| SOURCE MATERIAL |
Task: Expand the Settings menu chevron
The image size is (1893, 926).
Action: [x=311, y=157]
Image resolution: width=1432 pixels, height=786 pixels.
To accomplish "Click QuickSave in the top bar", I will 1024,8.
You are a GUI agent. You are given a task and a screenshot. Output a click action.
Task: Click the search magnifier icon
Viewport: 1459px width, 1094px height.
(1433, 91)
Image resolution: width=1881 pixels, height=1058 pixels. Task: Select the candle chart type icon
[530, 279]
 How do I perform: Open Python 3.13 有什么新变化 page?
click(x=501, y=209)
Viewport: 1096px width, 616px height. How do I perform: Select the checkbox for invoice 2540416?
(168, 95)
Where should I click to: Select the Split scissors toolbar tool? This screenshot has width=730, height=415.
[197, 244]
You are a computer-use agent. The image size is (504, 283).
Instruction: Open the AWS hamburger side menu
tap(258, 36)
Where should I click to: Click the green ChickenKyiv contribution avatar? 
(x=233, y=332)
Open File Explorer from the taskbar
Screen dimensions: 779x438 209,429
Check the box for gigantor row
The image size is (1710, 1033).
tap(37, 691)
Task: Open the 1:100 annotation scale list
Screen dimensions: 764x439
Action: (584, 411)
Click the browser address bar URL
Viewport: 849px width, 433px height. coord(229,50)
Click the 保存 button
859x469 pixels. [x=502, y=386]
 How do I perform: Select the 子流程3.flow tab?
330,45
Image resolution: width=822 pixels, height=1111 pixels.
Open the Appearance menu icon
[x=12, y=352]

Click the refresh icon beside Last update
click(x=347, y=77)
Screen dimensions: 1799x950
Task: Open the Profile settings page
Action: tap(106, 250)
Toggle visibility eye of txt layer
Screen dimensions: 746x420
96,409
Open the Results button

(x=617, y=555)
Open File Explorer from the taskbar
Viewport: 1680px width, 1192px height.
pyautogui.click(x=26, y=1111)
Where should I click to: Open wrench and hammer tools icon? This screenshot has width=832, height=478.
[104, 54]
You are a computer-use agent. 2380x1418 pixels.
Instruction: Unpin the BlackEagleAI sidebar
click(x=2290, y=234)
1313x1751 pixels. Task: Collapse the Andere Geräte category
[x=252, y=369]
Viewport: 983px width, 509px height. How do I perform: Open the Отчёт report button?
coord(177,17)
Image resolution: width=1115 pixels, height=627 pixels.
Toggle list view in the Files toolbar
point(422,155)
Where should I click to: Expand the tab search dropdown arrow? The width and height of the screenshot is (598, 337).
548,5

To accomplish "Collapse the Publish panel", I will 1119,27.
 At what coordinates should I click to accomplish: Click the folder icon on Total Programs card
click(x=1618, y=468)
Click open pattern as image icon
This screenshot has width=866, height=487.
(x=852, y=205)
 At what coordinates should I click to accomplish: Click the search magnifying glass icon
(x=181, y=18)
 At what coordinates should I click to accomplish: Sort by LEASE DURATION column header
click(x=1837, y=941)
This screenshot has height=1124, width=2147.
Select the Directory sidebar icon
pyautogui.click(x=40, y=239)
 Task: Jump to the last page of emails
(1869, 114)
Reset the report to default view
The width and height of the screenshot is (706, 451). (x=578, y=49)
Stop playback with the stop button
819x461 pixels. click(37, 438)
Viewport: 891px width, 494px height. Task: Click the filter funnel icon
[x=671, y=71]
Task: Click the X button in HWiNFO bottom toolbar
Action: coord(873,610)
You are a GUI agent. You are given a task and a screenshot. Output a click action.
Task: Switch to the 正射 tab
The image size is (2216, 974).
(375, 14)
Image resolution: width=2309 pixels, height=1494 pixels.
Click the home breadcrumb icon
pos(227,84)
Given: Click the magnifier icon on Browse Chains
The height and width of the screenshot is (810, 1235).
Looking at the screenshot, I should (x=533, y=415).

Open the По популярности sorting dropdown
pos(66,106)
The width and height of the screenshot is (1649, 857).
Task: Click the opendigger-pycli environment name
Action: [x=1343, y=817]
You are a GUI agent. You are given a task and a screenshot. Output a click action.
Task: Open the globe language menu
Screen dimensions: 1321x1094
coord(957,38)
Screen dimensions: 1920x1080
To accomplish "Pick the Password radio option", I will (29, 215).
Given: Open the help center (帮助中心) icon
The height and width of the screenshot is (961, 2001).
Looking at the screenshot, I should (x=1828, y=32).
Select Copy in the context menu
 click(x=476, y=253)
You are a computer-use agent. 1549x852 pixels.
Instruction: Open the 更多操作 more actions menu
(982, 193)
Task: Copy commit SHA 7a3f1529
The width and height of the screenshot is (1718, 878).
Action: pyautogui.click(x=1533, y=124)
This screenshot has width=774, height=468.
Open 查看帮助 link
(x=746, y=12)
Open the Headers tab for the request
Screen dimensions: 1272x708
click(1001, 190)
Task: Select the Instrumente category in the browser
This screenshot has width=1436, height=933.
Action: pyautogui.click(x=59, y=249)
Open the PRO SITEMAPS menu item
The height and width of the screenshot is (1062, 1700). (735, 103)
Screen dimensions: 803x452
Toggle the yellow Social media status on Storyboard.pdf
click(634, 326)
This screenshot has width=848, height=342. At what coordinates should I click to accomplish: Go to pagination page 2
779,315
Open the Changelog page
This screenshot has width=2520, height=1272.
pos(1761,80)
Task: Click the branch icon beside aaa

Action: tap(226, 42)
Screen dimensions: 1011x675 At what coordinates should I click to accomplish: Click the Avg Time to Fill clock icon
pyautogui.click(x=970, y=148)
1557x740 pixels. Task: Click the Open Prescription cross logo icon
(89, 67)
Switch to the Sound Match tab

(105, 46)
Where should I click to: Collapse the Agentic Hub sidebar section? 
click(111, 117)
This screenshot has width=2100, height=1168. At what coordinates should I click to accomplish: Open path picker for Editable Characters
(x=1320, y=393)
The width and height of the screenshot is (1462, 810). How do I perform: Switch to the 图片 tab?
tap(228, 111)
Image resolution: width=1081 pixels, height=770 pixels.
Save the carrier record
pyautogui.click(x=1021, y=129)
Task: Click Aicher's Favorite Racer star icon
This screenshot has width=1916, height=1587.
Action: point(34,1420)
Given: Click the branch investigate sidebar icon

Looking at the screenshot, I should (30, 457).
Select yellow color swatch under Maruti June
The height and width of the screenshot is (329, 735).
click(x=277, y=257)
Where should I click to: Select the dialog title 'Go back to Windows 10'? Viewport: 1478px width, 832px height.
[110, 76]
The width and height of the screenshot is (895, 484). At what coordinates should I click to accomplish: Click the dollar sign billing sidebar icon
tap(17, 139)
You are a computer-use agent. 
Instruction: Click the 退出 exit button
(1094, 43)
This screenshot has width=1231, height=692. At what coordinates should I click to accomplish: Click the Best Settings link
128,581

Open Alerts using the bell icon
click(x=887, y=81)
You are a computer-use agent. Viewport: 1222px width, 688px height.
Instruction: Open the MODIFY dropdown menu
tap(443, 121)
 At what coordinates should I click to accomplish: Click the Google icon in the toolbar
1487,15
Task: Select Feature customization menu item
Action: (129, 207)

| WHAT IS EXPECTED |
Repeat the whole listing exactly, with no omissions.

| SOLVED EXERCISE |
Task: Expand the Settings menu chevron
The image size is (1893, 926).
Action: [x=311, y=157]
Image resolution: width=1432 pixels, height=786 pixels.
To accomplish "Click QuickSave in the top bar", I will 1024,8.
You are a GUI agent. You are given a task and a screenshot. Output a click action.
Task: Click the search magnifier icon
Viewport: 1459px width, 1094px height.
(1433, 91)
Image resolution: width=1881 pixels, height=1058 pixels. Task: Select the candle chart type icon
[530, 279]
 How do I perform: Open Python 3.13 有什么新变化 page?
click(x=501, y=209)
Viewport: 1096px width, 616px height. How do I perform: Select the checkbox for invoice 2540416?
(168, 95)
Where should I click to: Select the Split scissors toolbar tool? This screenshot has width=730, height=415.
[197, 244]
You are a computer-use agent. The image size is (504, 283).
Instruction: Open the AWS hamburger side menu
tap(258, 36)
Where should I click to: Click the green ChickenKyiv contribution avatar? 
(x=233, y=332)
Open File Explorer from the taskbar
Screen dimensions: 779x438 209,429
Check the box for gigantor row
The image size is (1710, 1033).
tap(37, 691)
Task: Open the 1:100 annotation scale list
Screen dimensions: 764x439
Action: (584, 411)
Click the browser address bar URL
Viewport: 849px width, 433px height. coord(229,50)
Click the 保存 button
859x469 pixels. [x=502, y=386]
 How do I perform: Select the 子流程3.flow tab?
330,45
Image resolution: width=822 pixels, height=1111 pixels.
Open the Appearance menu icon
[x=12, y=352]

Click the refresh icon beside Last update
click(x=347, y=77)
Screen dimensions: 1799x950
Task: Open the Profile settings page
Action: tap(106, 250)
Toggle visibility eye of txt layer
Screen dimensions: 746x420
96,409
Open the Results button

(x=617, y=555)
Open File Explorer from the taskbar
Viewport: 1680px width, 1192px height.
pyautogui.click(x=26, y=1111)
Where should I click to: Open wrench and hammer tools icon? This screenshot has width=832, height=478.
[104, 54]
You are a computer-use agent. 2380x1418 pixels.
Instruction: Unpin the BlackEagleAI sidebar
click(x=2290, y=234)
1313x1751 pixels. Task: Collapse the Andere Geräte category
[x=252, y=369]
Viewport: 983px width, 509px height. How do I perform: Open the Отчёт report button?
coord(177,17)
Image resolution: width=1115 pixels, height=627 pixels.
Toggle list view in the Files toolbar
point(422,155)
Where should I click to: Expand the tab search dropdown arrow? The width and height of the screenshot is (598, 337).
548,5

To accomplish "Collapse the Publish panel", I will 1119,27.
 At what coordinates should I click to accomplish: Click the folder icon on Total Programs card
click(x=1618, y=468)
Click open pattern as image icon
This screenshot has width=866, height=487.
(x=852, y=205)
 At what coordinates should I click to accomplish: Click the search magnifying glass icon
(x=181, y=18)
 At what coordinates should I click to accomplish: Sort by LEASE DURATION column header
click(x=1837, y=941)
This screenshot has height=1124, width=2147.
Select the Directory sidebar icon
pyautogui.click(x=40, y=239)
 Task: Jump to the last page of emails
(1869, 114)
Reset the report to default view
The width and height of the screenshot is (706, 451). (x=578, y=49)
Stop playback with the stop button
819x461 pixels. click(37, 438)
Viewport: 891px width, 494px height. Task: Click the filter funnel icon
[x=671, y=71]
Task: Click the X button in HWiNFO bottom toolbar
Action: coord(873,610)
You are a GUI agent. You are given a task and a screenshot. Output a click action.
Task: Switch to the 正射 tab
The image size is (2216, 974).
(375, 14)
Image resolution: width=2309 pixels, height=1494 pixels.
Click the home breadcrumb icon
pos(227,84)
Given: Click the magnifier icon on Browse Chains
The height and width of the screenshot is (810, 1235).
Looking at the screenshot, I should (x=533, y=415).

Open the По популярности sorting dropdown
pos(66,106)
The width and height of the screenshot is (1649, 857).
Task: Click the opendigger-pycli environment name
Action: [x=1343, y=817]
You are a GUI agent. You are given a task and a screenshot. Output a click action.
Task: Open the globe language menu
Screen dimensions: 1321x1094
coord(957,38)
Screen dimensions: 1920x1080
To accomplish "Pick the Password radio option", I will (29, 215).
Given: Open the help center (帮助中心) icon
The height and width of the screenshot is (961, 2001).
Looking at the screenshot, I should (x=1828, y=32).
Select Copy in the context menu
 click(x=476, y=253)
You are a computer-use agent. 1549x852 pixels.
Instruction: Open the 更多操作 more actions menu
(982, 193)
Task: Copy commit SHA 7a3f1529
The width and height of the screenshot is (1718, 878).
Action: pyautogui.click(x=1533, y=124)
This screenshot has width=774, height=468.
Open 查看帮助 link
(x=746, y=12)
Open the Headers tab for the request
Screen dimensions: 1272x708
click(1001, 190)
Task: Select the Instrumente category in the browser
This screenshot has width=1436, height=933.
Action: pyautogui.click(x=59, y=249)
Open the PRO SITEMAPS menu item
The height and width of the screenshot is (1062, 1700). (735, 103)
Screen dimensions: 803x452
Toggle the yellow Social media status on Storyboard.pdf
click(634, 326)
This screenshot has width=848, height=342. At what coordinates should I click to accomplish: Go to pagination page 2
779,315
Open the Changelog page
This screenshot has width=2520, height=1272.
pos(1761,80)
Task: Click the branch icon beside aaa

Action: tap(226, 42)
Screen dimensions: 1011x675 At what coordinates should I click to accomplish: Click the Avg Time to Fill clock icon
pyautogui.click(x=970, y=148)
1557x740 pixels. Task: Click the Open Prescription cross logo icon
(89, 67)
Switch to the Sound Match tab

(105, 46)
Where should I click to: Collapse the Agentic Hub sidebar section? 
click(111, 117)
This screenshot has width=2100, height=1168. At what coordinates should I click to accomplish: Open path picker for Editable Characters
(x=1320, y=393)
The width and height of the screenshot is (1462, 810). How do I perform: Switch to the 图片 tab?
tap(228, 111)
Image resolution: width=1081 pixels, height=770 pixels.
Save the carrier record
pyautogui.click(x=1021, y=129)
Task: Click Aicher's Favorite Racer star icon
This screenshot has width=1916, height=1587.
Action: point(34,1420)
Given: Click the branch investigate sidebar icon

Looking at the screenshot, I should (30, 457).
Select yellow color swatch under Maruti June
The height and width of the screenshot is (329, 735).
click(x=277, y=257)
Where should I click to: Select the dialog title 'Go back to Windows 10'? Viewport: 1478px width, 832px height.
[110, 76]
The width and height of the screenshot is (895, 484). At what coordinates should I click to accomplish: Click the dollar sign billing sidebar icon
tap(17, 139)
You are a computer-use agent. 
Instruction: Click the 退出 exit button
(1094, 43)
This screenshot has width=1231, height=692. At what coordinates should I click to accomplish: Click the Best Settings link
128,581

Open Alerts using the bell icon
click(x=887, y=81)
You are a computer-use agent. Viewport: 1222px width, 688px height.
Instruction: Open the MODIFY dropdown menu
tap(443, 121)
 At what coordinates should I click to accomplish: Click the Google icon in the toolbar
1487,15
Task: Select Feature customization menu item
Action: (129, 207)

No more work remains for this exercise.